* Provided data:
○ ○ ○ ○
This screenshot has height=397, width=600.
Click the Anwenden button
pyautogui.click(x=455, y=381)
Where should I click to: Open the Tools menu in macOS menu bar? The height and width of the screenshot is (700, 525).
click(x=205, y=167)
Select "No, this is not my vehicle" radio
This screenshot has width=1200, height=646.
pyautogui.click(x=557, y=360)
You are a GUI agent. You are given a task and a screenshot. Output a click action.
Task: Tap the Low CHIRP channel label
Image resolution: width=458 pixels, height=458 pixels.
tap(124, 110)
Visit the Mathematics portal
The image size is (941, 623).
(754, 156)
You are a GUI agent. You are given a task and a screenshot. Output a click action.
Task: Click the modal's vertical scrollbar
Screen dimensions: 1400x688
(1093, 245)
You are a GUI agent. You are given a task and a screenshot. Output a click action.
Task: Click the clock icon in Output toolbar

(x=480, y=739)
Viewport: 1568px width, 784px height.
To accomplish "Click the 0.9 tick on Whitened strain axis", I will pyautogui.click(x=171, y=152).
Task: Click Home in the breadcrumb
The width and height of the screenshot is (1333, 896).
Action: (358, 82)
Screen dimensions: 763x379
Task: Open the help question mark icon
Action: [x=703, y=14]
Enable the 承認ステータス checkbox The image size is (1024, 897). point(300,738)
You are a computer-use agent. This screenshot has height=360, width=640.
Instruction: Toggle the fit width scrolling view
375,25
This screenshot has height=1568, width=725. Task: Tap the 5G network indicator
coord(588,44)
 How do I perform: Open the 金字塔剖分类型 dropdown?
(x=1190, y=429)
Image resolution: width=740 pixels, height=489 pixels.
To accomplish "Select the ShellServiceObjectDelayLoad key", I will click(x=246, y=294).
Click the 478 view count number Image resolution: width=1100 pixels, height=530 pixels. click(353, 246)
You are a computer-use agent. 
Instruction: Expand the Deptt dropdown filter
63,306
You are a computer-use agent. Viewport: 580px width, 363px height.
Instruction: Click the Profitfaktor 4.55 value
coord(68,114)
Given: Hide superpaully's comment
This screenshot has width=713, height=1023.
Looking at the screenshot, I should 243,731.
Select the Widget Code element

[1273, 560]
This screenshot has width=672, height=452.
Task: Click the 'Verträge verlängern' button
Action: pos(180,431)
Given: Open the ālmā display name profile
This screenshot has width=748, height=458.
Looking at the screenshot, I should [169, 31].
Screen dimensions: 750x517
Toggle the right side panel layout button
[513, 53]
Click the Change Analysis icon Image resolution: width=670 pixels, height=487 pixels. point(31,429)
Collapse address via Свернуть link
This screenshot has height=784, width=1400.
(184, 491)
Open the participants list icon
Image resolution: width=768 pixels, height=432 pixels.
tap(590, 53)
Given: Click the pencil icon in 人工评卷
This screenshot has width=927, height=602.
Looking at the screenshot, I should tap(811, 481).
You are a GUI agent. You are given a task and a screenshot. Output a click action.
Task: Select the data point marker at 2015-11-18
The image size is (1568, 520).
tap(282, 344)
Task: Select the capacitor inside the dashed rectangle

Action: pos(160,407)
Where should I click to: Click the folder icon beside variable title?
○ ○ ○ ○
* What the task asks:
Go through the listing above and write out exactly the lines starting with the one holding "this is not" and running through the one holding "Task: Tap the Low CHIRP channel label", ends included, and no others.

* Output for this exercise:
Select "No, this is not my vehicle" radio
This screenshot has width=1200, height=646.
pyautogui.click(x=557, y=360)
You are a GUI agent. You are given a task and a screenshot. Output a click action.
Task: Tap the Low CHIRP channel label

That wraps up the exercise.